«La Navidad no es una fecha, es un estado del alma.»
E. Ferber
En los ritos más antiguos y en el seno de las cofradías iniciáticas, el solsticio de invierno, metamorfoseado después en la Navidad, solía llegar envuelto en una exigencia silenciosa, en una profunda meditación. La lucha de la luz contra las tinieblas, de la verdad contra el error; el momento en que la noche más larga del año empieza a ser herida por la luz. En los tiempos modernos, la Navidad tiene un imperativo social: hay que estar bien, hay que sonreír, reunirse, brindar, agradecer como si el calendario tuviera el poder de corregir las grietas del año. Se ha olvidado de que la Navidad no es una fiesta, sino una pausa moral, ética y de profunda reflexión… Un alto en el camino que nos enfrenta a lo que durante el año hicimos sin pensar, la prisa, la dureza y el olvido…

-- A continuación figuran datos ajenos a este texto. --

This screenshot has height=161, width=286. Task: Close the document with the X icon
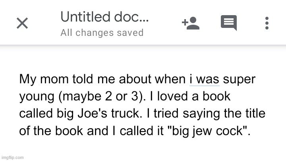[x=22, y=23]
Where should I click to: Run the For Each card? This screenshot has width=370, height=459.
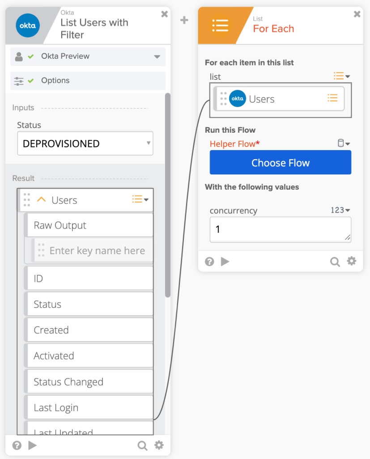pyautogui.click(x=225, y=261)
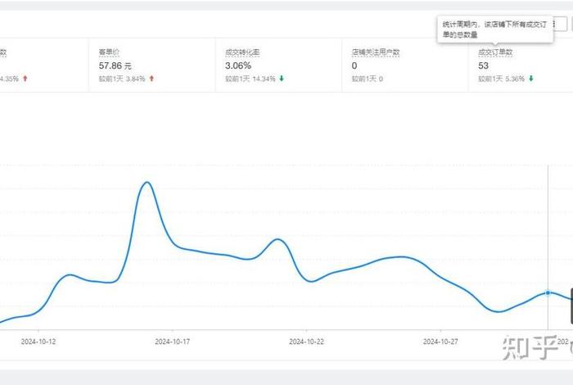Click the green down arrow beside 5.36%
The width and height of the screenshot is (573, 385).
point(530,79)
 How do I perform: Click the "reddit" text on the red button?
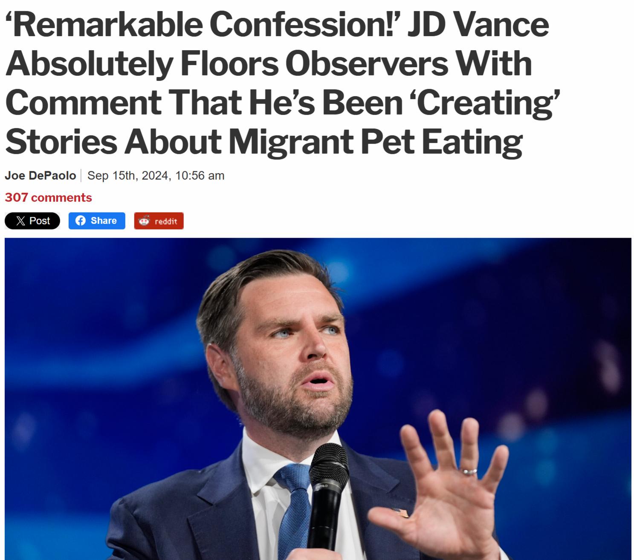coord(166,221)
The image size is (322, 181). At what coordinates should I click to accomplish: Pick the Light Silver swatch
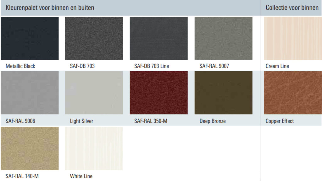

Pareciera que existe un cansancio profundo en algunas personas frente a la alegría obligatoria; tal vez la Navidad también sea el derecho de una introspección, sin explicaciones ni disculpas. La tradición navideña no es el exceso, sino la fragilidad, la pobreza, un nacimiento precario, una familia marginada, un niño sin poder, un comienzo con persecuciones, nada más lejano del oropel, del espectáculo, nada más cercano a lo profundamente humano… Hoy por hoy, mucho de dar, pero poco de observar; la gran mayoría de los humanos y de los seres sintientes permanecen invisibles: los que no tienen cena ni mesa, pero sí memoria, los que celebran en silencio o no celebran porque no quieren o no pueden celebrar. La Navidad es un ritual de transición invisible; en otros tiempos no se entregaban objetos, se entregaban formas de amar. Y ahí está la infancia, no como tarjeta o postal, sino como un territorio sagrado; los niños no viven la Navidad por lo que cuesta, sino por lo que asombra, por lo que impresiona, por lo que siembra… Es o debería ser un entrenamiento de la ternura.

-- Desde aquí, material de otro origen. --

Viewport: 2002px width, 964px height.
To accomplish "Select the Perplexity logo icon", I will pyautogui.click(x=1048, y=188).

La Navidad también es laica y política, no partidista; el acto más radical no es un discurso, sino la decisión íntima de no enfurecerse, elegir no odiar, no repetir el agravio, no llevar la violencia del mundo a las mesas; la paz no es consigna, es acción. Hoy, luces intermitentes; de colores, centelleantes, enceguecedoras y, cuando se apaguen, cuando se guarden los platos, cuando el ruido se va, quedará lo esencial: el silencio, ese silencio que no es vacío, sino una pregunta: ¿Qué tipo de mundo estamos dispuestos a sostener? Porque al hacernos esa pregunta a profundidad, estaremos dando el mejor regalo. La Navidad, tal como la conocemos, ha olvidado su verdadera raíz. Lejos de ser una exaltación del exceso, debería ser una llamada a la reconciliación con nuestra fragilidad, con el dolor no curado.
En tiempos pasados, cuando la celebración se detenía en el umbral del invierno, se sabía que la oscuridad más profunda era solo un preámbulo, que la luz estaba por regresar. Hoy, la Navidad ha sido rebajada a una versión superficial de sí misma. ¿Perdurará un mundo donde el intercambio sea un acto de generosidad, o uno donde todo se reduzca a lo que se puede comprar, consumir y desechar? La pregunta se ofrece a cada uno, sin prisa, sin concesiones, porque en su profundidad está la verdadera oportunidad de dar algo que no se puede envolver, ni comercializar.
Tal vez no se trate de celebrar, sino de recordar. Recordar que la paz no es un estado permanente, sino una práctica. Que, al mirarnos en un espejo, reconocemos al otro. Y es en ese encuentro donde la humanidad sigue siendo posible. Que la ternura no es ingenuidad, sino disciplina. Que estar juntos no resuelve todo, pero evita que todo se rompa. Y cuando pase la fecha, cuando el año siga su curso, podamos responder la pregunta —incómoda, necesaria— sobre cuánto de ese gesto somos capaces de sostener más allá de una noche. Que estas fiestas sean un tiempo de calma, luz y buenos deseos compartidos. Abrazo fraterno a todos. ¡Felicidades!